___ Exercise data ___

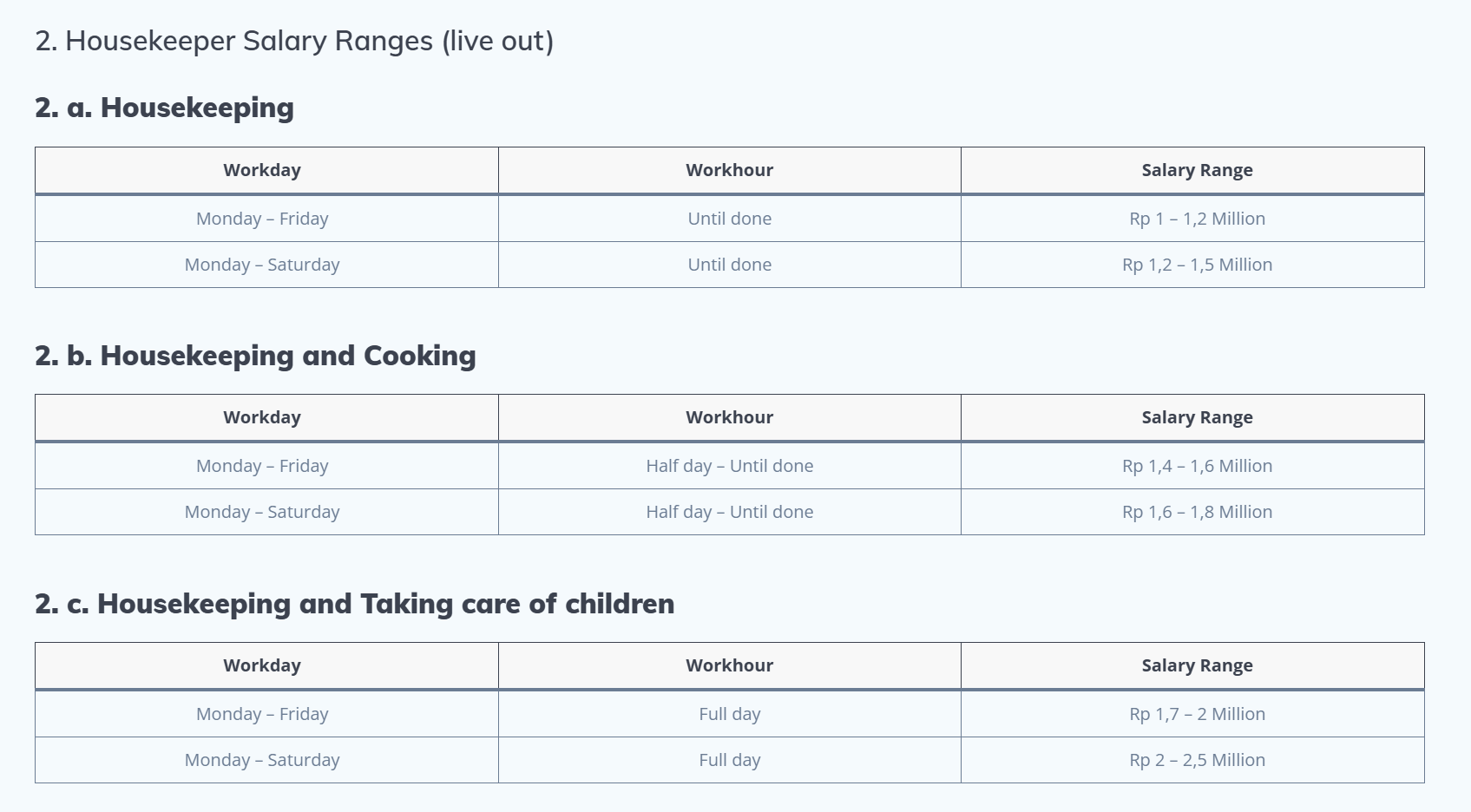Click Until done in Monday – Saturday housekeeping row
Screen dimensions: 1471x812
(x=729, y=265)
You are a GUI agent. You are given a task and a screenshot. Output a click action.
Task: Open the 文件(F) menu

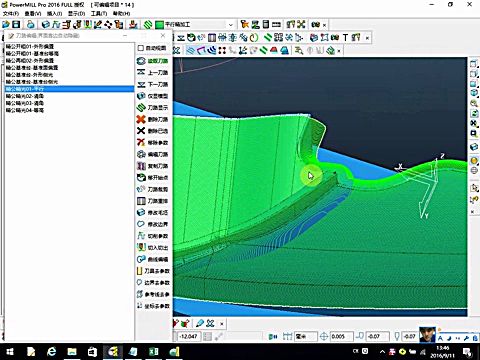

___
___ Exercise data ___

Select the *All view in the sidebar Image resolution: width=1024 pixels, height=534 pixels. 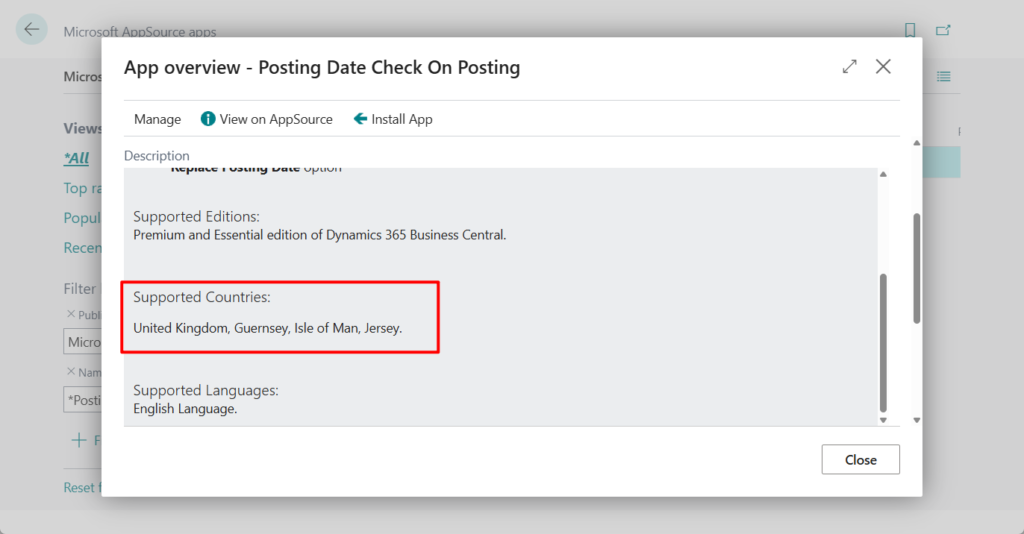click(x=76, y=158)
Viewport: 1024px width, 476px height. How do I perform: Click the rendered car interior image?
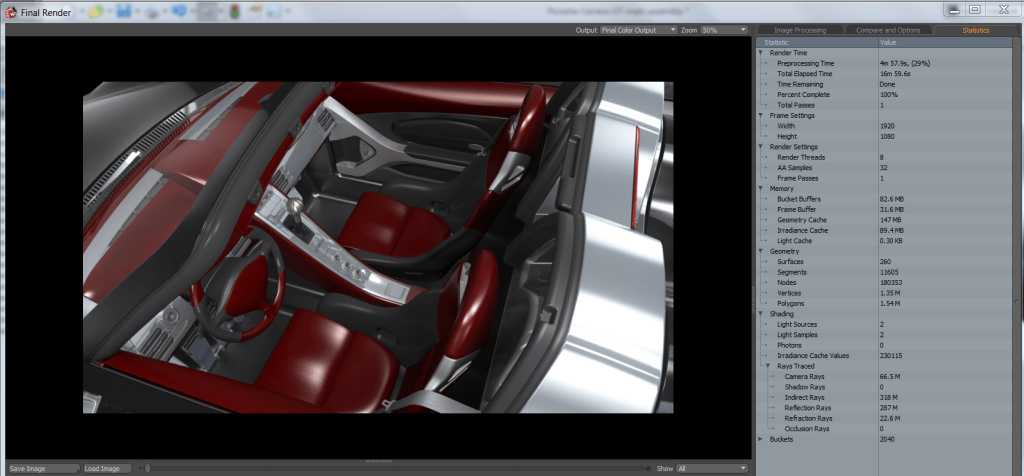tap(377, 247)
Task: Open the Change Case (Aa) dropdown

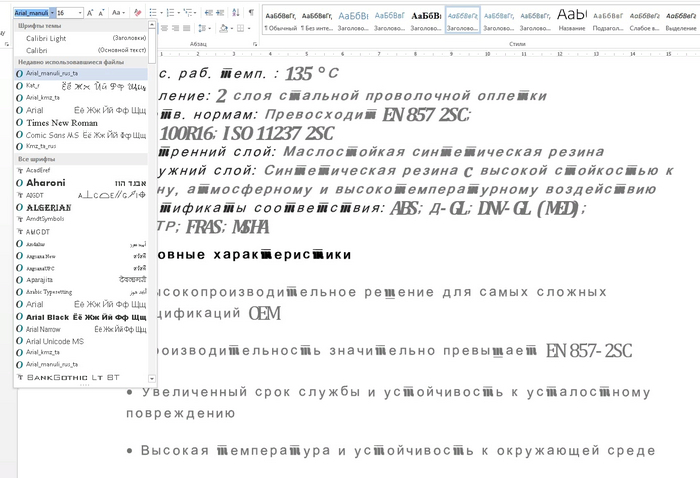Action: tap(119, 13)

___
___ Exercise data ___

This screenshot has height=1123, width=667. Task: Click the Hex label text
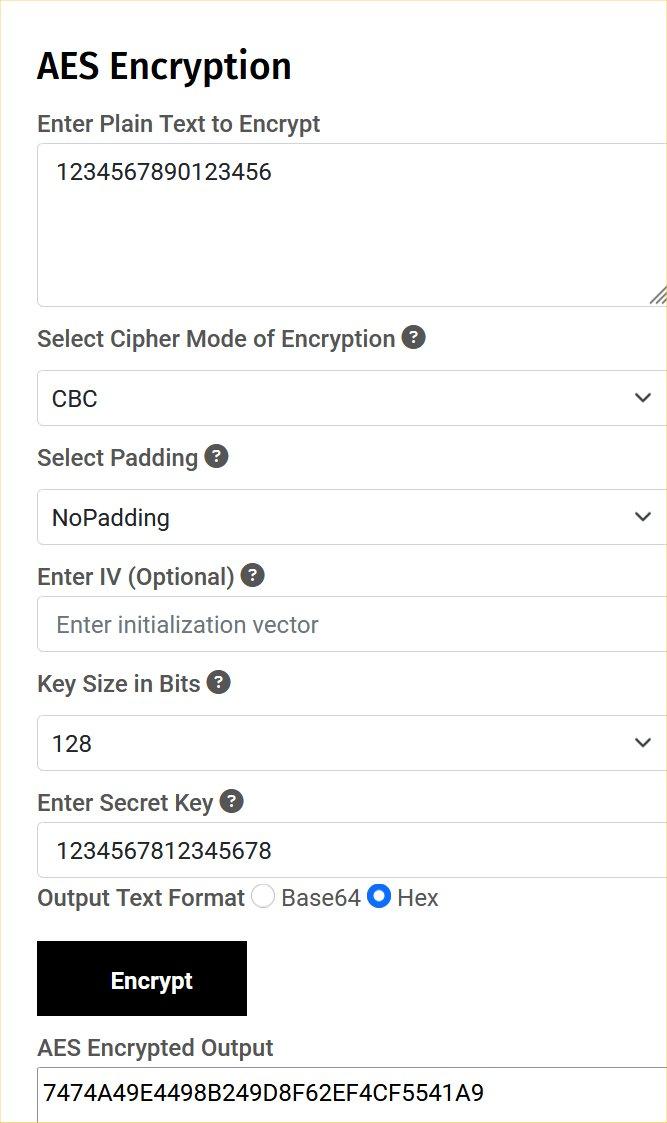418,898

___

Exercise brief:
The answer is the run of lines above from the line containing "You are a GUI" through the line containing "Task: Open the 文件(F) menu", copied exactly and alone.

Answer for this exercise:
You are a GUI agent. You are given a task and a screenshot. Output a click action.
Task: Open the 文件(F) menu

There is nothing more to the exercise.